→ **MATERIAL FOR THIS TASK**
++++

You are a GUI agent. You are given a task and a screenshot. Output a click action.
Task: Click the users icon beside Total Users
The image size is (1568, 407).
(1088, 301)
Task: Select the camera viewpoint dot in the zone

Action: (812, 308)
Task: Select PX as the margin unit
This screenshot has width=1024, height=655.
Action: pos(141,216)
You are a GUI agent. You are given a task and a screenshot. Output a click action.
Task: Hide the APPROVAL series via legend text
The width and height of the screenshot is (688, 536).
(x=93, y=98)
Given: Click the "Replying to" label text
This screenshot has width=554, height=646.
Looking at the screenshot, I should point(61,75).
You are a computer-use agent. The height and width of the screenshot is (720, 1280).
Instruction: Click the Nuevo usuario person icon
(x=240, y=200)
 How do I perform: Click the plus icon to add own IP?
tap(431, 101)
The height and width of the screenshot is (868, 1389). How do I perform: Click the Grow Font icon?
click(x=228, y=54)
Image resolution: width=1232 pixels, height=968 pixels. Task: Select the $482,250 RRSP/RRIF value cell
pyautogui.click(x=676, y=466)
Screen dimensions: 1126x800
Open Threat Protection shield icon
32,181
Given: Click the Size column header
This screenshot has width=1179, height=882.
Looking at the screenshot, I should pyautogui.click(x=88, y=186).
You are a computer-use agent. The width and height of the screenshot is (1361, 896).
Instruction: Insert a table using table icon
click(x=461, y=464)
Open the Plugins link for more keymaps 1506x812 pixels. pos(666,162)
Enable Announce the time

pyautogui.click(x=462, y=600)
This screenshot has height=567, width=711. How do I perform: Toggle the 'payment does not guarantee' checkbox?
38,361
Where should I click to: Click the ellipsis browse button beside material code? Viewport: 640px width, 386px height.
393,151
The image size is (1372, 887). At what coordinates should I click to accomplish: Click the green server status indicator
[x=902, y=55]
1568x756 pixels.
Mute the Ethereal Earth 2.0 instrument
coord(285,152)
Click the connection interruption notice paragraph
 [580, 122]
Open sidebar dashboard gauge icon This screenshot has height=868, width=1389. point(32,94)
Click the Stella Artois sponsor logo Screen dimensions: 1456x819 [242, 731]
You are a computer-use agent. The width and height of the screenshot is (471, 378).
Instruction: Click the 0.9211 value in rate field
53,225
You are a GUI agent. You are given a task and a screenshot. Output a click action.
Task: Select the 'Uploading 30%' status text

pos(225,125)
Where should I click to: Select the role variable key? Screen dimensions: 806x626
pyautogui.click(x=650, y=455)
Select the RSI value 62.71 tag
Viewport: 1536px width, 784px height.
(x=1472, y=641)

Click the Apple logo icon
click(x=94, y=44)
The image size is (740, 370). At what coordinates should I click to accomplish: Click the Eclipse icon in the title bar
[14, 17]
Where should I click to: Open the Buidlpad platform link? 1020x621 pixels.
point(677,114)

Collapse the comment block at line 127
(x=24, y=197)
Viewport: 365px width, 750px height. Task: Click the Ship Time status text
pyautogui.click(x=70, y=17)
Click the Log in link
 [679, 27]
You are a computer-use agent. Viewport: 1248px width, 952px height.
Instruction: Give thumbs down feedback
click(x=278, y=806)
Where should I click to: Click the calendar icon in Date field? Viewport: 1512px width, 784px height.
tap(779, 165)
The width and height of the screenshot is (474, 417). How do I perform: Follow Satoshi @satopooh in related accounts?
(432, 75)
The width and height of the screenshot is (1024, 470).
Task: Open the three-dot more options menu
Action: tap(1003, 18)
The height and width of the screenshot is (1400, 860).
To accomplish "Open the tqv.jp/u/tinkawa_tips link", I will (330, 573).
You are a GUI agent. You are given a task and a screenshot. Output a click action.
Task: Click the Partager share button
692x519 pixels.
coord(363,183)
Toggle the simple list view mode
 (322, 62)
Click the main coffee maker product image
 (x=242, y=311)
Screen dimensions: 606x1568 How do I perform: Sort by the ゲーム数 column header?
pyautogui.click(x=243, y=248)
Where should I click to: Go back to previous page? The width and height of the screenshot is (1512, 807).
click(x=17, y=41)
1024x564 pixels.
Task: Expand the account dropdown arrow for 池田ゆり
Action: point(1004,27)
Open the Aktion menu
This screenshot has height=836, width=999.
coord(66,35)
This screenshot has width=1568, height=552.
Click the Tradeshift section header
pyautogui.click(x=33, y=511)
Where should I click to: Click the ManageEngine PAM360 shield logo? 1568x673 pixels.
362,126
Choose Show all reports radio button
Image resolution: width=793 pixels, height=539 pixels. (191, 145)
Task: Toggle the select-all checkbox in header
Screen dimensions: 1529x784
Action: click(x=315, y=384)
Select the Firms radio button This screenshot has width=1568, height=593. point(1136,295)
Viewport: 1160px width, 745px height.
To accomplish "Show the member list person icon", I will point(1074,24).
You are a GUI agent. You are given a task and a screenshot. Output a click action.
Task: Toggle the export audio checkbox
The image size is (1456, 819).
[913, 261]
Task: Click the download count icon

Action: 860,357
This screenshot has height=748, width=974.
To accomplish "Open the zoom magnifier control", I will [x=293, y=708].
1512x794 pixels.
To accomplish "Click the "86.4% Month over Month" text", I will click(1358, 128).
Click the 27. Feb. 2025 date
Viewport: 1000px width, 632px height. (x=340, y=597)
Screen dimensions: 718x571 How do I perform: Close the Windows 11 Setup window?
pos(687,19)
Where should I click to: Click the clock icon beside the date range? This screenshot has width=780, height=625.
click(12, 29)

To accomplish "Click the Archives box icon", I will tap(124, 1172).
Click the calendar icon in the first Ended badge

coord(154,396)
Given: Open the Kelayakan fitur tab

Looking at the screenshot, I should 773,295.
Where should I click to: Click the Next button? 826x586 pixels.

++++

→ **STATED TASK**
Render the stretch of rows from the line containing "This screenshot has height=567, width=711." through the line containing "will (330, 573).", both ends included, as a Markdown table with the columns No. and Line, numbering each line and omitting blank ones.

→ **FINAL RESULT**
| No. | Line |
|---|---|
| 1 | This screenshot has height=567, width=711. How do I perform: Toggle the 'payment does not guarantee' checkbox? |
| 2 | 38,361 |
| 3 | Where should I click to: Click the ellipsis browse button beside material code? Viewport: 640px width, 386px height. |
| 4 | 393,151 |
| 5 | The image size is (1372, 887). At what coordinates should I click to accomplish: Click the green server status indicator |
| 6 | [x=902, y=55] |
| 7 | 1568x756 pixels. |
| 8 | Mute the Ethereal Earth 2.0 instrument |
| 9 | coord(285,152) |
| 10 | Click the connection interruption notice paragraph |
| 11 |  [580, 122] |
| 12 | Open sidebar dashboard gauge icon This screenshot has height=868, width=1389. point(32,94) |
| 13 | Click the Stella Artois sponsor logo Screen dimensions: 1456x819 [242, 731] |
| 14 | You are a computer-use agent. The width and height of the screenshot is (471, 378). |
| 15 | Instruction: Click the 0.9211 value in rate field |
| 16 | 53,225 |
| 17 | You are a GUI agent. You are given a task and a screenshot. Output a click action. |
| 18 | Task: Select the 'Uploading 30%' status text |
| 19 | pos(225,125) |
| 20 | Where should I click to: Select the role variable key? Screen dimensions: 806x626 |
| 21 | pyautogui.click(x=650, y=455) |
| 22 | Select the RSI value 62.71 tag |
| 23 | Viewport: 1536px width, 784px height. |
| 24 | (x=1472, y=641) |
| 25 | Click the Apple logo icon |
| 26 | click(x=94, y=44) |
| 27 | The image size is (740, 370). At what coordinates should I click to accomplish: Click the Eclipse icon in the title bar |
| 28 | [14, 17] |
| 29 | Where should I click to: Open the Buidlpad platform link? 1020x621 pixels. |
| 30 | point(677,114) |
| 31 | Collapse the comment block at line 127 |
| 32 | (x=24, y=197) |
| 33 | Viewport: 365px width, 750px height. Task: Click the Ship Time status text |
| 34 | pyautogui.click(x=70, y=17) |
| 35 | Click the Log in link |
| 36 |  [679, 27] |
| 37 | You are a computer-use agent. Viewport: 1248px width, 952px height. |
| 38 | Instruction: Give thumbs down feedback |
| 39 | click(x=278, y=806) |
| 40 | Where should I click to: Click the calendar icon in Date field? Viewport: 1512px width, 784px height. |
| 41 | tap(779, 165) |
| 42 | The width and height of the screenshot is (474, 417). How do I perform: Follow Satoshi @satopooh in related accounts? |
| 43 | (432, 75) |
| 44 | The width and height of the screenshot is (1024, 470). |
| 45 | Task: Open the three-dot more options menu |
| 46 | Action: tap(1003, 18) |
| 47 | The height and width of the screenshot is (1400, 860). |
| 48 | To accomplish "Open the tqv.jp/u/tinkawa_tips link", I will (330, 573). |